J'avais signalé sur ce blog, l'entorse à la déontologie commise par la direction de l'AP-HP, qui s'est permise le lundi 27 avril de communiquer des résultats "prometteurs" à propos de l'étude sur l'efficacité du Tocilizumab administré à des malades du covid19 dans un état grave. L'étude n'était ni validée, ni publiée, ni même terminée. Elle ne pourrait, en tout état de cause, être publiée avant plusieurs semaines, dixit le communicant de service. La direction de l'AP-HP justifiait sa précipitation par l'urgence de l'épidémie et l'intérêt d'administrer le médicament à "titre compassionnel". Précisément les arguments, qui sont réfutés dans le cas du traitement Hydroxychlorquine + Azithromycine, sont mis en avant dans le cas du poulain du laboratoire Roche.
Mais le comité scientifique indépendant chargé de superviser l'étude ne l'a pas entendu de cette oreille et après avoir envoyé un mail de protestation à la direction de l'AP-HP a démissionné en bloc. Grâce au Canard Enchainé, des éléments de cette protestation ont circulé dans la presse. Des critiques qui sont éclairantes pour tous ceux qui imaginent que la "guerre des labos" se mènent dans les règles de l'art.
« Pour ces experts, non seulement il était trop tôt pour tirer des conclusions et annoncer des résultats positifs, mais la “conduite de cette étude” est entachée de “nombreux dysfonctionnements” tels que des changements de critères en cours de route » Le Canard Enchainé.
Édifiant, non?
Cà n'empêche pourtant pas l'AP-HP de se féliciter aujourd'hui de l'utilisation grandissante de ce médicament dans les établissements de l'AP-HP bien sûr. Quand on veut, on peut! Et pendant les travaux, l'étude continue, avec un nouveau comité scientifique bien sûr.
Il est donc parfaitement clair que ceux qui prétendent que l'efficacité du traitement HCQ+AZ n'est pas prouvé scientifiquement selon les règles de l'art, ne s'embarrassent pas des mêmes règles pour promouvoir leur produit. Eux, si pointilleux sur les dangers de l'HCQ, ont négligé de consulter le DOROSZ - la bible des médicaments - sur les dangers du Tocilizumab. Dans l'édition 2020, on peut lire:
Effets indésirables
- Très fréquents (sup à 10%): infections des voies respiratoires supérieures, hypertension artérielle, altération de la fonction rénale...

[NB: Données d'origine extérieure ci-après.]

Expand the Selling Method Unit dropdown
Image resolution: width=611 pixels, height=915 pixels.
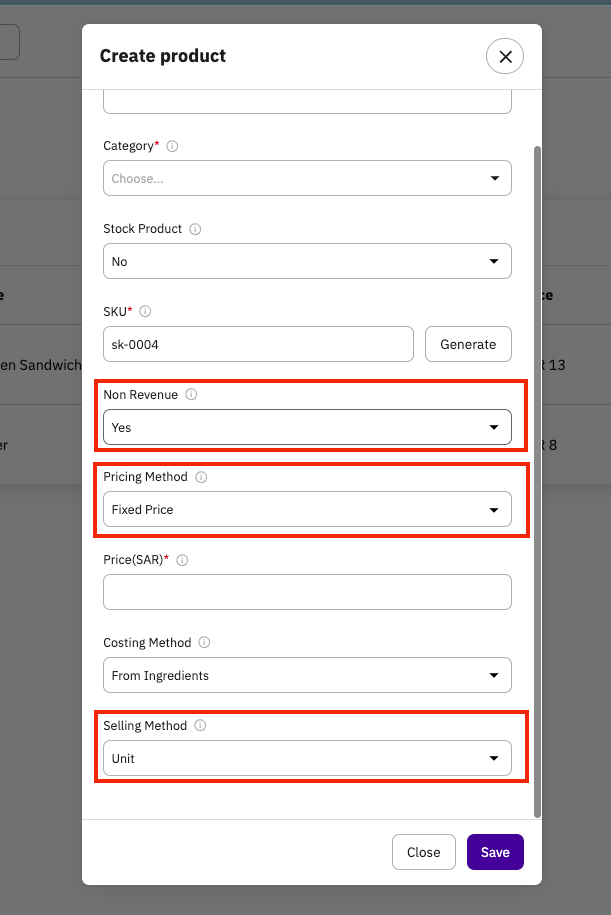308,758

- Fréquents (1 à 10%) ... infections graves (pneumonie, septicémie)..
Précautions d'emploi
- Les infections, y compris localisés doivent être traitées avant l'administration du produit.

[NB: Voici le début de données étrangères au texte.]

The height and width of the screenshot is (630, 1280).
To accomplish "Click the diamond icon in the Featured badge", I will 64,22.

- Ce traitement peut masquer les signes cliniques et biologiques d'une inflammation aiguë
...
A administrer effectivement à titre compassionnel!
La direction de l'AP-HP si peu diserte sur ces détails médicaux, s'était pourtant montré plus prolixe sur les informations économiques.
800 € la piqure. Un bon prix selon elle. Un bon prix pour Roche ou pour la Sécu?
Attention, je ne fais pas du prix élevé une preuve de l'inefficacité du produit. Mais l'efficacité restant à démontrer, la direction de l'AP-HP devrait avoir la décence de repousser à plus tard la négociation sur les coûts. A moins que ce soit Roche qui commandite l'étude et vende le produit en même temps. On n'est jamais si bien servi que par soi-même.